Starting in 2014, we estimate separate single and family coverage premiums for firms that provide premium amounts as the average cost for all covered workers, instead of differentiating between single and family coverage. This method more accurately accounts for the portion that each type of coverage contributes to the total cost for the 0.4% of covered workers who are enrolled at firms affected by this adjustment.
Sample Design
We determined the sample requirements based on the universe of firms obtained from the U.S. Census Bureau. Prior to the 2010 survey, the sample requirements were based on the total counts provided by Survey Sampling Incorporated (SSI) (which obtains data from Dun and Bradstreet). Over the years, we found the Dun and Bradstreet frequency counts to be volatile due to duplicate listings of firms, or firms that are no longer in business. These inaccuracies vary by firm size and industry. In 2003, we began using the more consistent and accurate counts provided by the Census Bureau’s Statistics of U.S. Businesses and the Census of Governments as the basis for post-stratification, although the sample was still drawn from a Dun and Bradstreet list. In order to further address this concern at the time of sampling, starting in 2009, we use Census Bureau data to determine the number of firms to attempt to interview within each size and industry category.
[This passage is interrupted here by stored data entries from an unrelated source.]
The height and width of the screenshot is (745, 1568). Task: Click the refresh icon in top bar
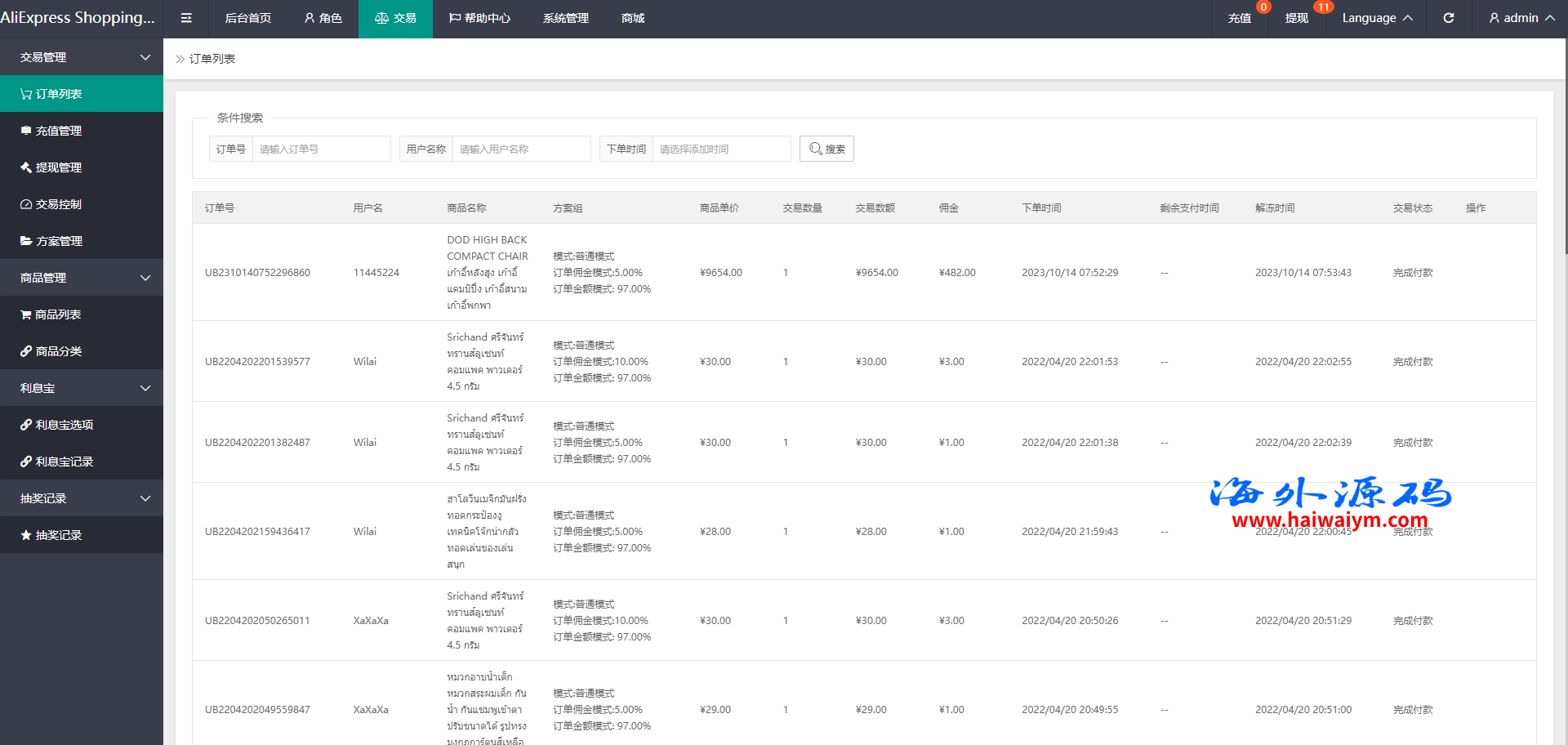(1448, 18)
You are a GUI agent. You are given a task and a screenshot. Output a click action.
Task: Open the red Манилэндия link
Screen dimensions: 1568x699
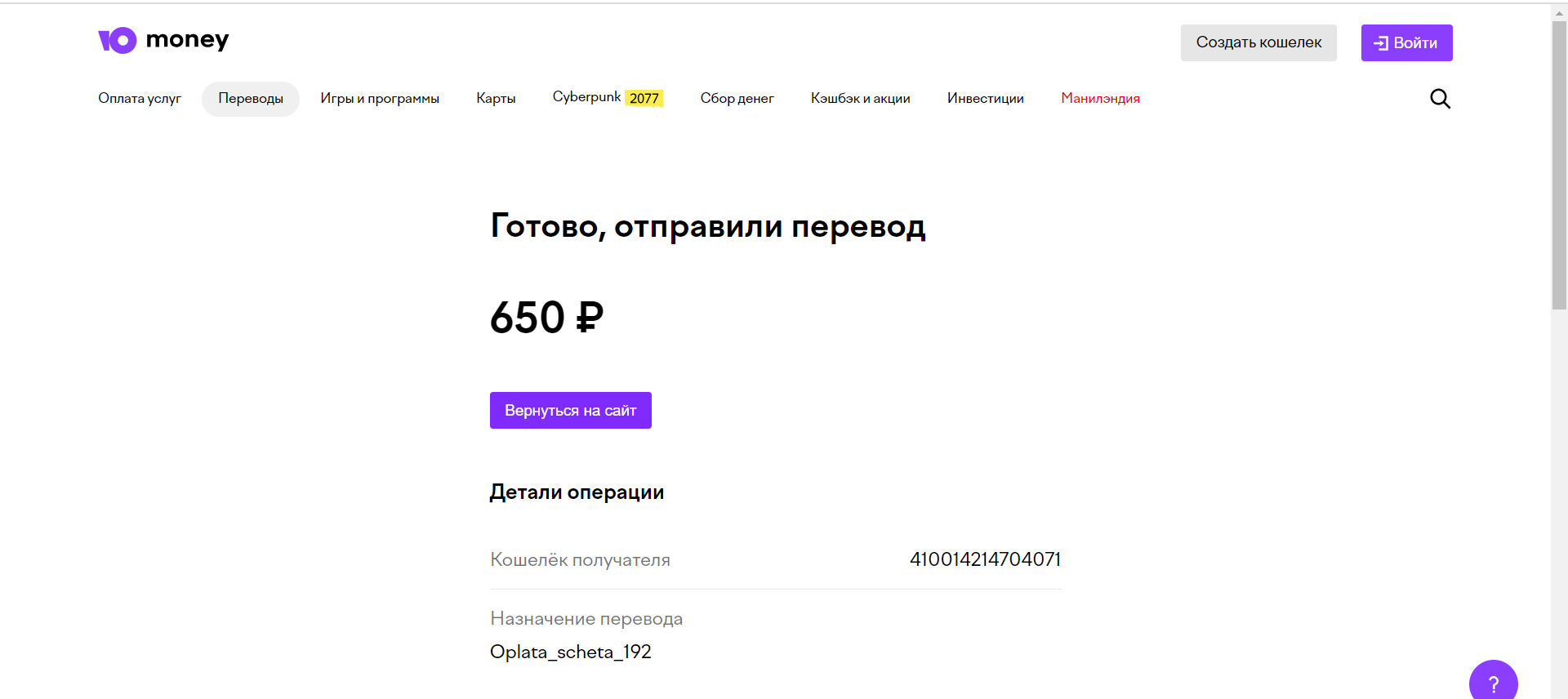click(1100, 98)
Starting in 2010, we defined Education as a separate sampling category for the purposes of sampling, rather than as a subgroup of the Service category. In the past, Education firms were a disproportionately large share of Service firms. Education is controlled for during post-stratification, and adjusting the sampling frame to also control for Education allows for a more accurate representation of both the Education and Service industries.
In past years, both private and government firms were sampled from the Dun and Bradstreet database. Beginning in 2009, Government firms were sampled from the 2007 Census of Governments. This change was made to eliminate the overlap of state agencies that were frequently sampled from the Dun and Bradstreet database. The sample of private firms is screened for firms that are related to state/local governments, and if these firms are identified in the Census of Governments, they are reclassified as government firms and a private firm is randomly drawn to replace the reclassified firm. The federal government is not included in the sample frame.
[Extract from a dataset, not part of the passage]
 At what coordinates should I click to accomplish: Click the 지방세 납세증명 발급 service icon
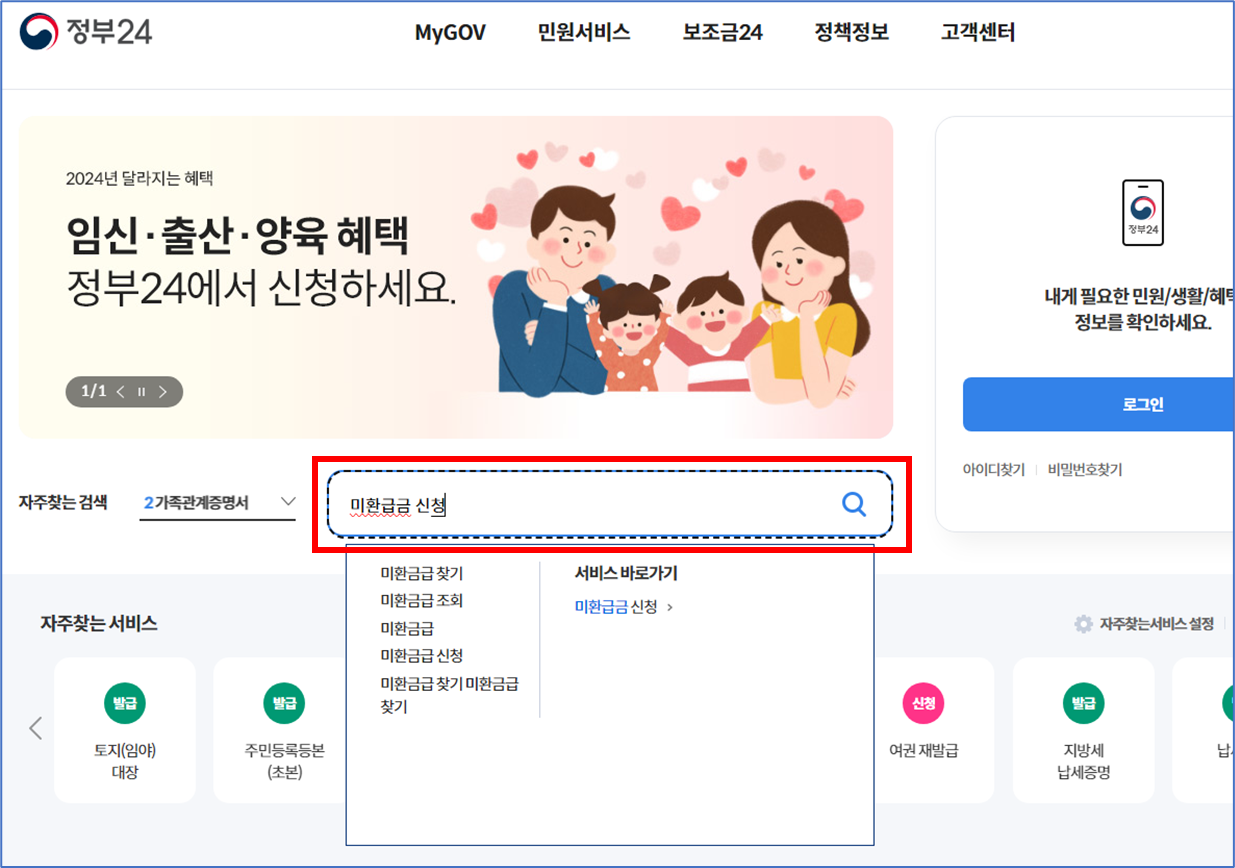(1083, 703)
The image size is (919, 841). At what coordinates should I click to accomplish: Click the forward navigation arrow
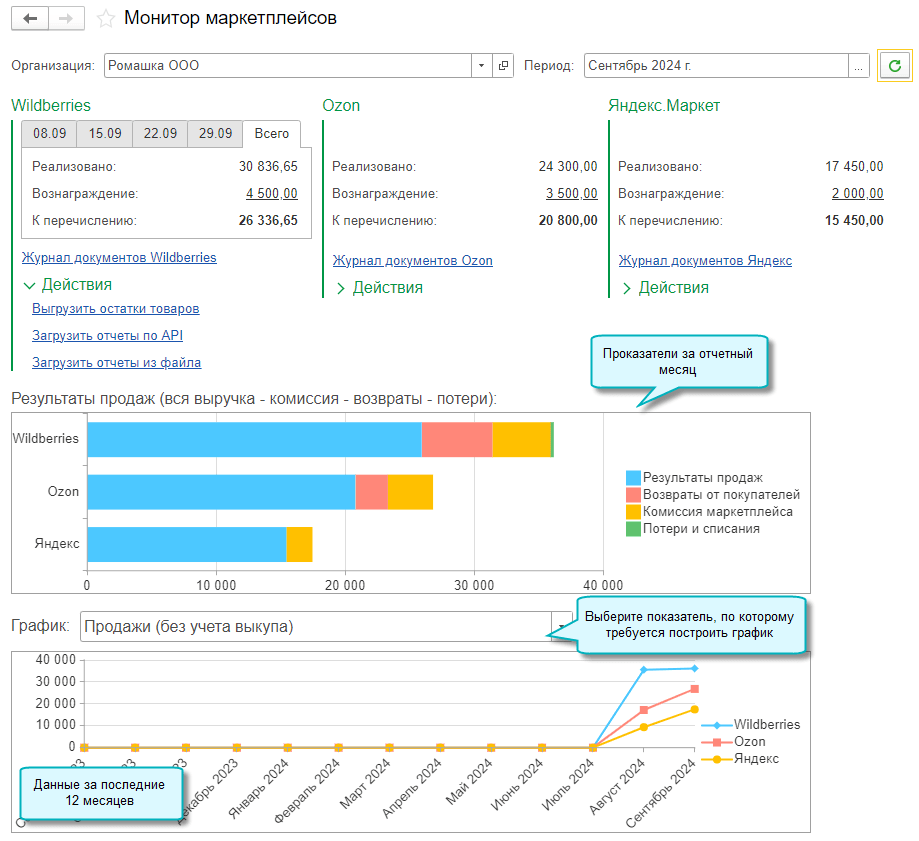[66, 19]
Finally, the data used to determine the 2016 Employer Health Benefits Survey sample frame include the U.S. Census’ 2012 Statistics of U.S. Businesses and the 2012 Census of Governments. At the time of the sample design (December 2015), these data represented the most current information on the number of public and private firms nationwide with three or more workers. As in the past, the post-stratification is based on the most up-to-date Census data available (the 2013 update to the Census of U.S. Businesses was purchased during the survey fielding period).
Weighting and Statistical Significance
Because Kaiser/HRET selects firms randomly, it is possible through the use of statistical weights to extrapolate the results to national (as well as firm size, regional, and industry) averages. These weights allow us to present findings based on the number of workers covered by health plans, the number of total workers, and the number of firms. In general, findings in dollar amounts (such as premiums, worker contributions, and cost sharing) are weighted by covered workers. Other estimates, such as the offer rate, are weighted by firms. Specific weights were created to analyze the HDHP/SO plans that are offered with a Health Reimbursement Arrangement (HRA) or that are Health Savings Account (HSA)-qualified. These weights represent the proportion of employees enrolled in each of these arrangements.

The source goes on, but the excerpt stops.